- _What to produce_
How many lines in the rows below contain the string "list"? Case matters, and the reply should be the number alone.
[Supplied records start]
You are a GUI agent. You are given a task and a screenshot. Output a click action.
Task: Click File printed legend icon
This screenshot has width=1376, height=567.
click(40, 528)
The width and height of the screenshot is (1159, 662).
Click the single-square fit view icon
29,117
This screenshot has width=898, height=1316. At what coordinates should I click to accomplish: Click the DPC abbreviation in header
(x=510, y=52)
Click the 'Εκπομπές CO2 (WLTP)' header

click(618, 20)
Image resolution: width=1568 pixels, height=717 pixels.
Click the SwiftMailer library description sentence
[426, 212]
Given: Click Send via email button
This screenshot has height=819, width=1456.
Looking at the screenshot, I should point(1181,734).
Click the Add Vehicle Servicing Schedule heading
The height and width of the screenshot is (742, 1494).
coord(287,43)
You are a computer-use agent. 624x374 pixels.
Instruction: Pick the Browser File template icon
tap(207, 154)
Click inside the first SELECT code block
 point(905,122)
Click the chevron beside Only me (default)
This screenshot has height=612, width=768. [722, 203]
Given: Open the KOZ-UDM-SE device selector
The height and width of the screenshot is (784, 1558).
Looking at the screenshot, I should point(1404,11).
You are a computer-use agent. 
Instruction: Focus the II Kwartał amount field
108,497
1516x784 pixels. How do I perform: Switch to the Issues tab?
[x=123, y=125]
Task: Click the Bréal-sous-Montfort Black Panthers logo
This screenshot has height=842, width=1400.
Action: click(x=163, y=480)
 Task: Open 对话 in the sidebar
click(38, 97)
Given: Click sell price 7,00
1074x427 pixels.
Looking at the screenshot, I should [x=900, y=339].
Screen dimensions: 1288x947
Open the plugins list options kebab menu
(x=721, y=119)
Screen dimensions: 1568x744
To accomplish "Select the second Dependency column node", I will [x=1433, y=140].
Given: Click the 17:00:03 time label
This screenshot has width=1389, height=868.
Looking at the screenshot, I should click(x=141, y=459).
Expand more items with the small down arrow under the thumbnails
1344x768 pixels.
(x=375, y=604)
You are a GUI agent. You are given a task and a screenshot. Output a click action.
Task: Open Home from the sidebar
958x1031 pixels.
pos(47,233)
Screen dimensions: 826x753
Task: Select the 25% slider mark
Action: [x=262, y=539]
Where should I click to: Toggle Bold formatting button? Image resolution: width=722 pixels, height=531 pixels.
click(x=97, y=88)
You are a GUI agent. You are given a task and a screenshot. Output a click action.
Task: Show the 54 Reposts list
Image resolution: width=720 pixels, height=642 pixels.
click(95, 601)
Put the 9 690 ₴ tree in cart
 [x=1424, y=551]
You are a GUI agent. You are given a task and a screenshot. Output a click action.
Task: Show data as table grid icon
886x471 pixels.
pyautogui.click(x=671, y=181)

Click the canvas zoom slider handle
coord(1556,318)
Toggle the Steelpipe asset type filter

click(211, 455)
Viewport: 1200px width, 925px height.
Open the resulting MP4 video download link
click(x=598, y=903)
[Supplied records end]
- _Result below_
2